Darmody, like many arachnophobes, knows, intellectually at least, that spiders are unlikely to hurt her. “Venom and silk – they’re such beautiful, powerful words, I’m really attracted to them,” she admits. “That’s not ‘spidery’ to me.”
Instead, her revulsion is tied to the sensation of scuttling legs, the “unexpected shapes” a spider makes when it shifts, and its slimy underbelly when flipped over. She feels “repulsed, like I’m going to be sick. My fingers start to tingle. I want to keep them in sight so I know they’re not going to move.”
Some believe this is because of “disgust-evoking status”. Humans are trained to recoil from animals or items that create feelings of disgust. These may include maggots, that signal the presence of rotten meat, rats, which spread disease, and slugs, whose slimy texture is similar to bodily fluids emitted when sick. Bats, snakes, cockroaches, and spiders all tie into the same pattern.

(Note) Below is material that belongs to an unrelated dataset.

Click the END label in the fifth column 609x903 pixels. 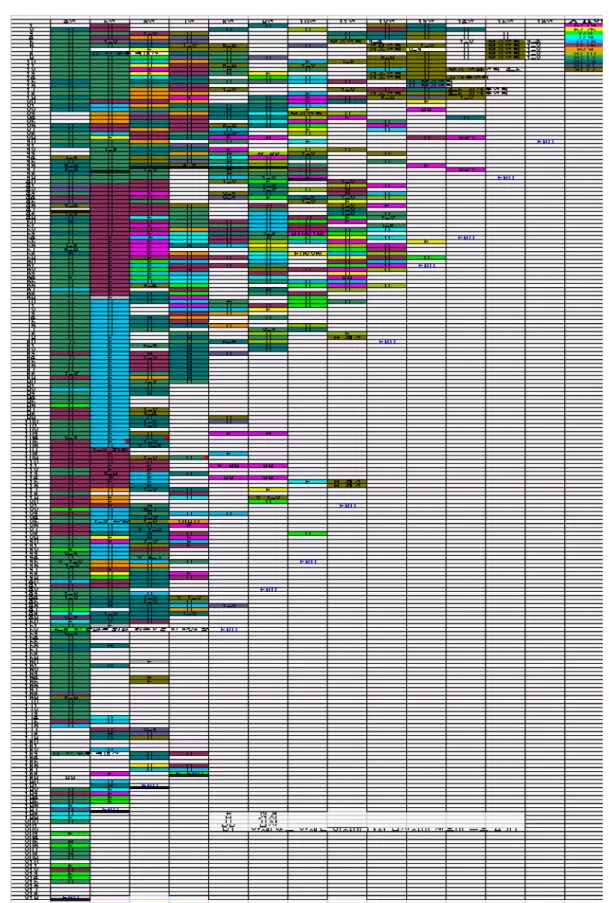coord(229,630)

Then there’s cultural conditioning. Depictions of spiders can be positive. The children’s story Charlotte’s Web features a saviour spider. Spider-Man is one of our most beloved superheroes. And spiders have long been associated with lucky escapes (indeed King David, the prophet Muhammad, and the Japanese mythological warrior Yoritomo – all in different tales flee their enemies by hiding in a cave or a tree hollow, the entrance of which is spun over by a spider’s web).
These, however, are equally matched by stories that play on dread, epitomised by the 1990 American horror film Arachnophobia. (Not helped by the ABC, which in 2012 banned an “unsuitable” episode of Peppa Pig for featuring a friendly spider, fearing it might teach children “that spiders were not to be feared”).
The west has a long history of associating spiders with disease, as opposed to some areas of Africa, where people consider them a delicacy. In Italy, until the 17th century, tarantula bites were thought to cause the psychological illness “tarantism”, which led to hysterical behaviour and a desperate need to dance, of which they were apparently cured by moving to the upbeat tempo of the folksy tarantella.
Darmody, thankfully, makes it through the Spiders exhibition without breaking down or inexplicably shaking her booty. She has survived the glass cages stuffed with spiders, the gift shop selling spider paraphernalia, and the venom-milking lab. She hopes this means she will no longer be woken by dreams of spiders, “trying to get in my mouth, or being [trapped] in a spider’s web unable to get away”.
If she has to go, she announces, she’d really much rather be eaten by a lion.
• Spiders: Alive and Deadly is on now at the Australian Museum in Sydney.